Angeblich sollen russische Hacker auch Wahlsysteme angegriffen haben, ebenso wie verantwortlich gemacht werden, in die Computer des Democratic National Committee (DNC) eingedrungen zu sein und dort Dokumente und Emails entwendet zu haben. Sie wurden über WikiLeaks von den Hackern verbreitet und führten u.a. zu peinlichen Erkenntnissen über Hillary Clinton, den Rücktritt der Debbie Wasserman Schultz, weil sie mit anderen der Partei systematisch die Kandidatur von Clinton-Konkurrent Bernie Sanders verhindert hat, oder zum Skandal über Donna Brazile, die Publikumsfragen vorzeitig an Clinton übermittelt haben soll.

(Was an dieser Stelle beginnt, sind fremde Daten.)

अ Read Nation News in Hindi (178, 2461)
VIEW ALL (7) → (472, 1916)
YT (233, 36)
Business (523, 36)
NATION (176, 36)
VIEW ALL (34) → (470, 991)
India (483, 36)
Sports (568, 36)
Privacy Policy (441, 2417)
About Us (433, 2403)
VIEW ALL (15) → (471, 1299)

Wer auch immer für die Hacks verantwortlich ist, hat tatsächlich in die Wahl durch die Verbreitung von Informationen eingewirkt und zudem mitgeholfen, eine paranoide Stimmung zu schaffen, die Clinton mit Blick auf Russland als dem Feind von außen und Donald Trump mit Blick auf seine mögliche Niederlage durch Manipulation der Ergebnisse kräftig mit schürten. Das latent in den USA sowieso vorhandene Misstrauen wurde dadurch noch einmal verstärkt. Nach einer Umfrage hat eine Mehrheit der Trump-Wähler kein Vertrauen, dass die Stimmen richtig ausgezählt werden (Viele Amerikaner misstrauen dem Wahlsystem - und dem ganzen politischen System). Und auch das politische System scheint erschüttert zu sein. So wird Russland schon gedroht, mit Cyberangriffen zurückzuschlagen, wenn es zu Störungen der Wahl komme. Die US-Geheimdienste hätten dazu bereits Vorsorge getroffen.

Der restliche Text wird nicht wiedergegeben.